Champs = data[data["Rank"] == 1]
Champs = Champs.reset_index().drop(['index','Rank'], axis=1)
figure, axis = plt.subplots(2, 2, figsize=(12,8))
axis[0,0].plot(Champs["Date"], Champs["Lands"], 'r.-', label='Lands')
axis[0,0].set(xlabel='Lands',ylabel='Count')
axis[0,1].plot(Champs["Date"], Champs["Creatures"], 'b.-', label='Creatures')
axis[0,1].set(xlabel='Creatures',ylabel='Count')
axis[1,0].plot(Champs["Date"], Champs["Instants_Sorceries"], 'g.-', label='Instants & Sorceries')
axis[1,0].set(xlabel='Instants & Sorceries',ylabel='Count')
axis[1,1].plot(Champs["Date"], Champs["Other_spells"], 'y.-', label='Other spells')

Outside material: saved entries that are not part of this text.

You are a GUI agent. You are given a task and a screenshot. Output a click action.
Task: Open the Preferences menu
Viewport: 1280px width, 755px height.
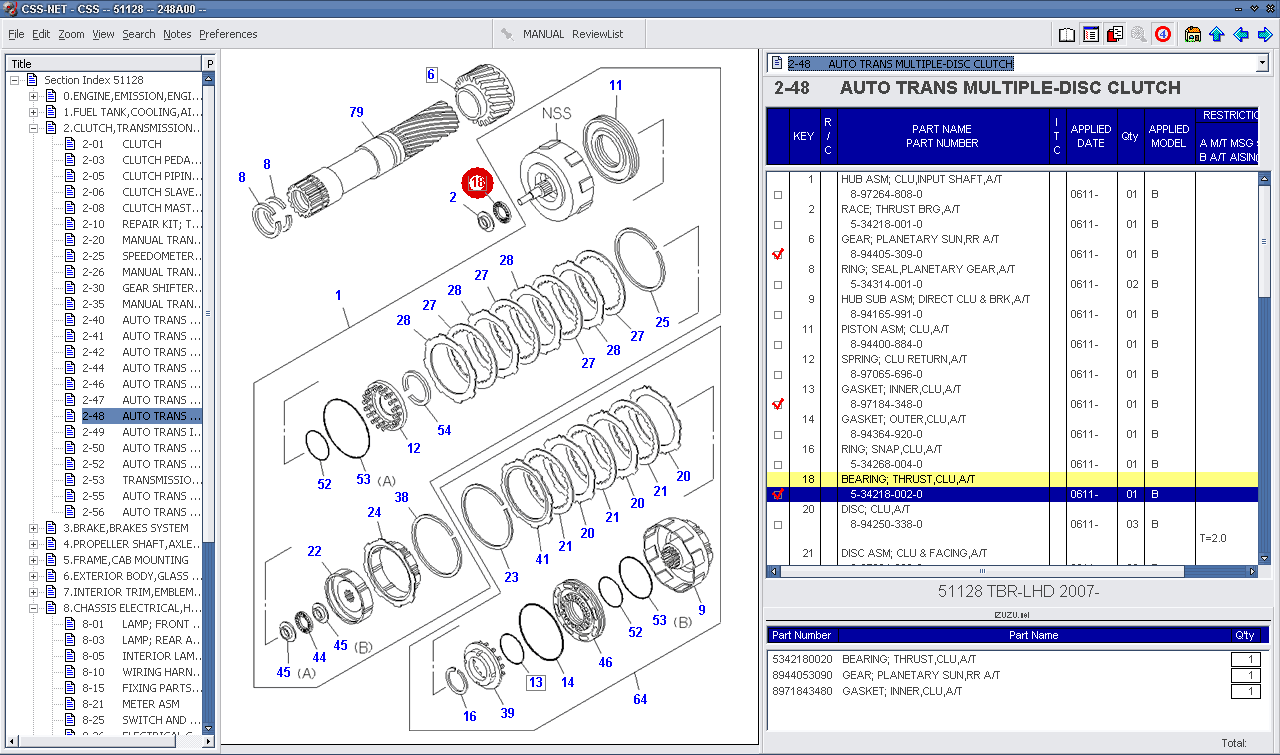[x=228, y=34]
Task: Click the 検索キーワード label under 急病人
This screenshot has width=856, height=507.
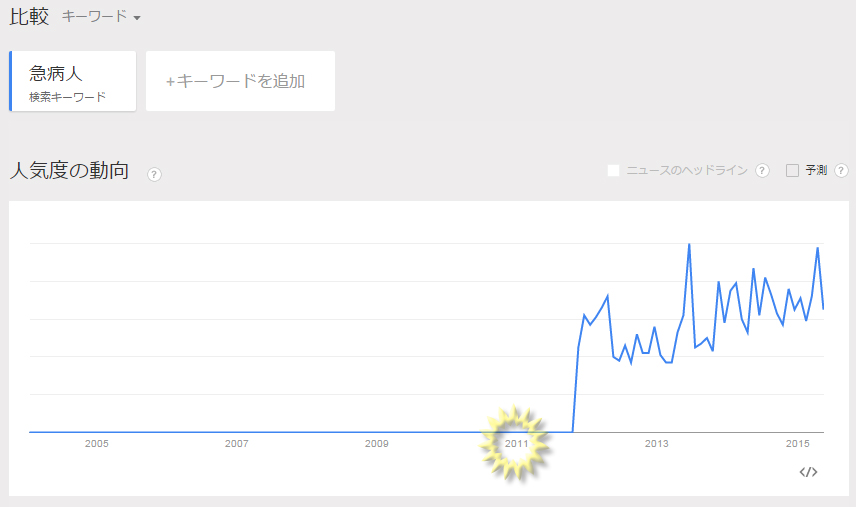Action: click(67, 97)
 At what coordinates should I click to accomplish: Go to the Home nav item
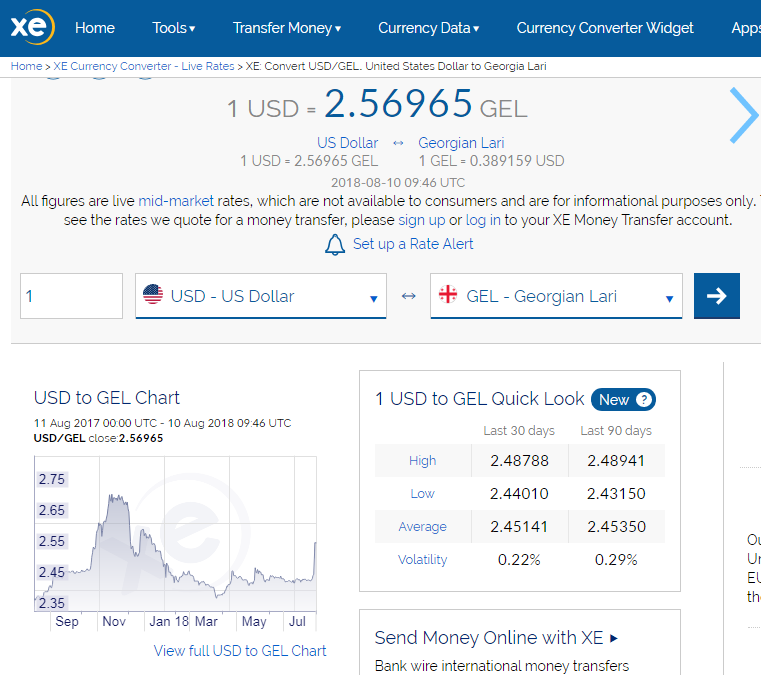pyautogui.click(x=95, y=28)
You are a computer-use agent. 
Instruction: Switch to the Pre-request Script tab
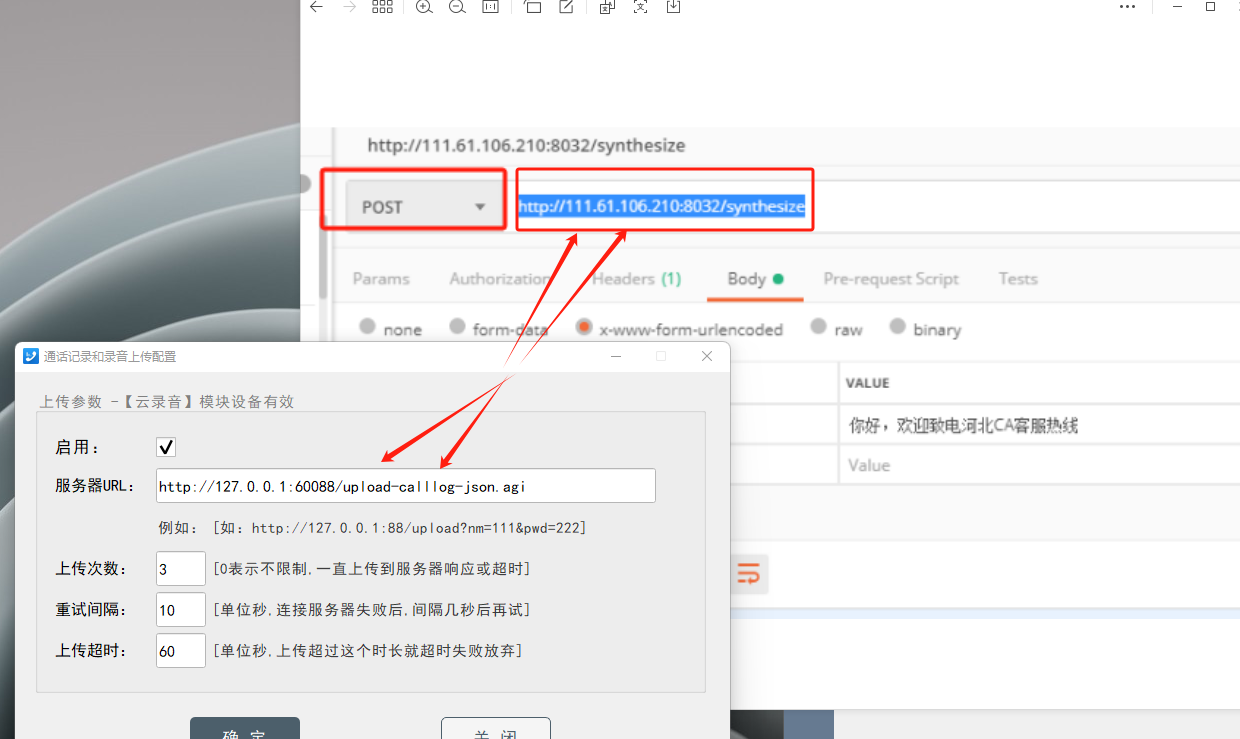coord(890,279)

axis[1,1].set(xlabel='Other spells',ylabel='Count')
plt.show()
The surprising value of 15 Lands in the first winnign deck can be explained by the fact that it was playing Moxes, artifacts (hence, Other spells) which provide one mana of a certain color. We also observe two peaks in the Other spells count in years 2000 and 2020. 2000 was the year of the Tinker deck - mainly based on the Sorcery 'Tinker' and a great amount of artifacts.
Then we use violin plots to visualise the distribution of the four groups.
figure, axis = plt.subplots(2, 2, figsize=(12,8))
sns.violinplot(x='Rank', y='Lands', data=data, fill=False, inner='quart', ax=axis[0,0])
sns.stripplot(x='Rank', y='Lands', data=data, alpha=0.3, color='navy', jitter=0.05, ax=axis[0,0])
axis[0,0].set(xlabel='Rank',ylabel='Lands')
sns.violinplot(x='Rank', y='Creatures', data=data, fill=False, inner='quart', ax=axis[1,0])
sns.stripplot(x='Rank', y='Creatures', data=data, alpha=0.3, color='navy', jitter=0.05, ax=axis[1,0])
axis[1,0].set(xlabel='Rank',ylabel='Creatures')
sns.violinplot(x='Rank', y='Instants_Sorceries', data=data, fill=False, inner='quart', ax=axis[0,1])
sns.stripplot(x='Rank', y='Instants_Sorceries', data=data, alpha=0.3, color='navy', jitter=0.05, ax=axis[0,1])
axis[0,1].set(xlabel='Rank',ylabel='Instants & Sorceries')
sns.violinplot(x='Rank', y='Other_spells', data=data, fill=False, inner='quart', ax=axis[1,1])
sns.stripplot(x='Rank', y='Other_spells', data=data, alpha=0.3, color='navy', jitter=0.05, ax=axis[1,1])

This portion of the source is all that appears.